[Stored items from a collection]

━━━━━━━━━━

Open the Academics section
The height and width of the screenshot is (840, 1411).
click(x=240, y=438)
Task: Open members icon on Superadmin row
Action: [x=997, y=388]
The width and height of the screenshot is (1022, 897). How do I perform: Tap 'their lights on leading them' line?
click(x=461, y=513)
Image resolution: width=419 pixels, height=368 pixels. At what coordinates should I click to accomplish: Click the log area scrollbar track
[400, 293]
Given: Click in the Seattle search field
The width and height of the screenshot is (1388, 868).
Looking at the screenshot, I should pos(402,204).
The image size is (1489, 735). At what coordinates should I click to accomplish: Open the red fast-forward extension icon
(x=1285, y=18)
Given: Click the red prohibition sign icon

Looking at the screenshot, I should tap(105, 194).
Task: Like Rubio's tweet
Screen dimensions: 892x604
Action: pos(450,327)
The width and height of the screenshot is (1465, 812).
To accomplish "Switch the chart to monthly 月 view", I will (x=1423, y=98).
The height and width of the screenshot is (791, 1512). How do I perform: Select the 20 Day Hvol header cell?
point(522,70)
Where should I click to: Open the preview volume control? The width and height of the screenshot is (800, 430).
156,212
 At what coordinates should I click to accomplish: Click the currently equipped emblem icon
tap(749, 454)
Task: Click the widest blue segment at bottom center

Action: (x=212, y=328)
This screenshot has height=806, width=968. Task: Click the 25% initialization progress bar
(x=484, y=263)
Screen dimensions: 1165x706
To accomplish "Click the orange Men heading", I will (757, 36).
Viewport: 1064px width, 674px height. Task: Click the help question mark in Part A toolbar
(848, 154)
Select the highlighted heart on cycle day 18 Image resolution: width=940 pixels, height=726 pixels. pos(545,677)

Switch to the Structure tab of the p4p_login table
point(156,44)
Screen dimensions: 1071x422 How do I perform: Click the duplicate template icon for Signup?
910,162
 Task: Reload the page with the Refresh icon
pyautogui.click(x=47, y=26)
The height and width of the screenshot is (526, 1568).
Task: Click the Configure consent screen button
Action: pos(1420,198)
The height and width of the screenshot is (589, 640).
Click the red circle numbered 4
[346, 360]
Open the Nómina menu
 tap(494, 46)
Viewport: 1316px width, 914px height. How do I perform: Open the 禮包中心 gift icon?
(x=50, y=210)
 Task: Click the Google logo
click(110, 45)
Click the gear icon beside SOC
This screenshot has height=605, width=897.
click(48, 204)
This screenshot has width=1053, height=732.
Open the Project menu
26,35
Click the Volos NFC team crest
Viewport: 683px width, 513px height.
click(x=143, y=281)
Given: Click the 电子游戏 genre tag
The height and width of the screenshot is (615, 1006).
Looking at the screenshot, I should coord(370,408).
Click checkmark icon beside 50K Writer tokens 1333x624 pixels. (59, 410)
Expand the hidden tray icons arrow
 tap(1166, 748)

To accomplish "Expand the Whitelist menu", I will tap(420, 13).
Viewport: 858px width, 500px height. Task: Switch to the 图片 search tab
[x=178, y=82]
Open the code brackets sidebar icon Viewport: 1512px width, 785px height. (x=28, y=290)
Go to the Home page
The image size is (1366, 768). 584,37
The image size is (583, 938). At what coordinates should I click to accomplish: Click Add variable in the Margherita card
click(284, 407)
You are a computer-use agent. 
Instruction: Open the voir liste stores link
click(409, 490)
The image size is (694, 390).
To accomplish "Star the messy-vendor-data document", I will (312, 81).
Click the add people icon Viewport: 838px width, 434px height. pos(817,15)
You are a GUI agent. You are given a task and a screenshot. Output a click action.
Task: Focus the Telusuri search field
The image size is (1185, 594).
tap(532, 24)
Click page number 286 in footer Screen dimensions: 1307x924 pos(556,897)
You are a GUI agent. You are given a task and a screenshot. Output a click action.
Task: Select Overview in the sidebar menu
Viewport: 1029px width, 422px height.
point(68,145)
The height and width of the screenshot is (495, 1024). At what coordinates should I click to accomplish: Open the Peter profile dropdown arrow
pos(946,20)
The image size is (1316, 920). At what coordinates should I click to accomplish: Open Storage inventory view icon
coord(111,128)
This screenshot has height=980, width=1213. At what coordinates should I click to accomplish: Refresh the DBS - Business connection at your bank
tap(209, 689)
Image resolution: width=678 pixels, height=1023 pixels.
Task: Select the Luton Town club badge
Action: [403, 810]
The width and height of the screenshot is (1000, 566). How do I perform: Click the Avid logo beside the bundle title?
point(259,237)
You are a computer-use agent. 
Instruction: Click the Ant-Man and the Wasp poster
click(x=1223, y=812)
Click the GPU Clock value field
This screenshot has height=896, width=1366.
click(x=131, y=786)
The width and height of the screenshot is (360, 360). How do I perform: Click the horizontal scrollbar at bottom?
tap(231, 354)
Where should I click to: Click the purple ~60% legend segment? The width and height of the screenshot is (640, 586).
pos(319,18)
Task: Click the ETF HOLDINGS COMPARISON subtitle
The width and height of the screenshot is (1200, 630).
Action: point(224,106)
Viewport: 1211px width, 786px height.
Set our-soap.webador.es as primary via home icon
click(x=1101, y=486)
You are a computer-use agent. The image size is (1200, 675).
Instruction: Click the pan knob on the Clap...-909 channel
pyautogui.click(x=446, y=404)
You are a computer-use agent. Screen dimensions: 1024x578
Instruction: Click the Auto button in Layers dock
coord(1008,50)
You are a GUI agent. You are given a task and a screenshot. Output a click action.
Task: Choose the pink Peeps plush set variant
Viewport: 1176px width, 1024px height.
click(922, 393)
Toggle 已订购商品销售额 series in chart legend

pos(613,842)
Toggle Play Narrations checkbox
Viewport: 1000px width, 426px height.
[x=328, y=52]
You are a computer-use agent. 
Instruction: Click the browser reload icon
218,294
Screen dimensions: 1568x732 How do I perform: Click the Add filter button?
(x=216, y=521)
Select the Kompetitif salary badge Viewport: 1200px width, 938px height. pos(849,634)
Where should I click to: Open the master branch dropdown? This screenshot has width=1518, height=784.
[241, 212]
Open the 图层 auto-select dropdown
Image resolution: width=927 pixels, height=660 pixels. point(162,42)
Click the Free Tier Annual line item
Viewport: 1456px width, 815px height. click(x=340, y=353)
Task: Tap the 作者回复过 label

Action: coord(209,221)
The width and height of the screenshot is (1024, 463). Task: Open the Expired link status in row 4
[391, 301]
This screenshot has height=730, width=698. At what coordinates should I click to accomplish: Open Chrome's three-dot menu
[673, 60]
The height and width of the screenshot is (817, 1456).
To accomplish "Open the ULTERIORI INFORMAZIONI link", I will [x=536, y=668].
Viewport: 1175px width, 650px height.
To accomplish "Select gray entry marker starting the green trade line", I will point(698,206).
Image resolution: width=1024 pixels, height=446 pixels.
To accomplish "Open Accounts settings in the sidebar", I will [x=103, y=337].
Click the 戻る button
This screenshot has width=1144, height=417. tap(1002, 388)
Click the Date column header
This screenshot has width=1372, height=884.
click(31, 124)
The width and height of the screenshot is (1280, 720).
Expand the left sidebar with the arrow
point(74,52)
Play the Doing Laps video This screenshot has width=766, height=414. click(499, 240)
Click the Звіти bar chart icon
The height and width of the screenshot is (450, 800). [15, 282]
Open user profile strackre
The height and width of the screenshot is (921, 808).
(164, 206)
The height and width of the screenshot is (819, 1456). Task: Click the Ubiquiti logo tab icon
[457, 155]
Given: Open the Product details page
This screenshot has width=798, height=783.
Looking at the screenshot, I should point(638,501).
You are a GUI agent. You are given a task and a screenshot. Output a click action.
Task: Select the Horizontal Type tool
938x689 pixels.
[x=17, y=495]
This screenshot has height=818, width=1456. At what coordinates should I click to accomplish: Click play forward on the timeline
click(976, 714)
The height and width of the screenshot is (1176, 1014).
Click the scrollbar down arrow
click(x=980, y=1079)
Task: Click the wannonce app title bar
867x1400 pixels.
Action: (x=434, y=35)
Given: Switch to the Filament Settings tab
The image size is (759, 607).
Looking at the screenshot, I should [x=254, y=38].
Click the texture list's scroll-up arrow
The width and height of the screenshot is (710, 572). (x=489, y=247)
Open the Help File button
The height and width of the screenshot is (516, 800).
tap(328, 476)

━━━━━━━━━━

▶ To do: Can you rename "Academics" to "Admissions" in everything from the start of the listing down to the line containing "Looking at the screenshot, I should pos(402,204)." and give those lines back with nothing else changed?

▶ Complete response:
Open the Admissions section
The height and width of the screenshot is (840, 1411).
click(x=240, y=438)
Task: Open members icon on Superadmin row
Action: [x=997, y=388]
The width and height of the screenshot is (1022, 897). How do I perform: Tap 'their lights on leading them' line?
click(x=461, y=513)
Image resolution: width=419 pixels, height=368 pixels. At what coordinates should I click to accomplish: Click the log area scrollbar track
[400, 293]
Given: Click in the Seattle search field
The width and height of the screenshot is (1388, 868).
Looking at the screenshot, I should pos(402,204).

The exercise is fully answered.